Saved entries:
*** Begin section ***
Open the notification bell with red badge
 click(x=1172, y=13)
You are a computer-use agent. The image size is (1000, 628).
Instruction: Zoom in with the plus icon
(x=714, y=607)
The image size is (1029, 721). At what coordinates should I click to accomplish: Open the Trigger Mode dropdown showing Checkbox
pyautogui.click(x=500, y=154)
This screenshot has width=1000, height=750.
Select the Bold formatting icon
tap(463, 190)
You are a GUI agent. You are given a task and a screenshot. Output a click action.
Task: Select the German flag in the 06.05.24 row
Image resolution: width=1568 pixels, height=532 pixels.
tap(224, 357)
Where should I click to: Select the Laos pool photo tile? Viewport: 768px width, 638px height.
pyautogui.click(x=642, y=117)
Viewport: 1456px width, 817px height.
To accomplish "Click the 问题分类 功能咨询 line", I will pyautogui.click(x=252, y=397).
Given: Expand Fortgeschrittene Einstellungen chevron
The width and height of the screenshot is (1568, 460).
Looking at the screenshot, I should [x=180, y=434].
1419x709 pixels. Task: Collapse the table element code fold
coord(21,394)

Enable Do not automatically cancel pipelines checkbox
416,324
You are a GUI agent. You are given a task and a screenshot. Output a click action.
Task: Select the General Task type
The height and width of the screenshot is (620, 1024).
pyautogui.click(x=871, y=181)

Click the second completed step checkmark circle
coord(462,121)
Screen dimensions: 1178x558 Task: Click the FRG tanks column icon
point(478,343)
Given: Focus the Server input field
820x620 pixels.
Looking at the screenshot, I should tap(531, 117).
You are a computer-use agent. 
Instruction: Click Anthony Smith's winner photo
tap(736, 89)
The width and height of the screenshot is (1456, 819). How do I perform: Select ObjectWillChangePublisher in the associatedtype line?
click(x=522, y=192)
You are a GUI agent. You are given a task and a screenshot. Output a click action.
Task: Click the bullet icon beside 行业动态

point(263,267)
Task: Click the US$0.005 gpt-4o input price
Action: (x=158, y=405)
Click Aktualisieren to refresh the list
*** End section ***
__Your objective__: The last part of the records is the answer, beginning at the line that holds "Click the second" and including the final line, repeated exactly.

__Solution to the exercise__:
Click the second completed step checkmark circle
coord(462,121)
Screen dimensions: 1178x558 Task: Click the FRG tanks column icon
point(478,343)
Given: Focus the Server input field
820x620 pixels.
Looking at the screenshot, I should tap(531, 117).
You are a computer-use agent. 
Instruction: Click Anthony Smith's winner photo
tap(736, 89)
The width and height of the screenshot is (1456, 819). How do I perform: Select ObjectWillChangePublisher in the associatedtype line?
click(x=522, y=192)
You are a GUI agent. You are given a task and a screenshot. Output a click action.
Task: Click the bullet icon beside 行业动态

point(263,267)
Task: Click the US$0.005 gpt-4o input price
Action: (x=158, y=405)
Click Aktualisieren to refresh the list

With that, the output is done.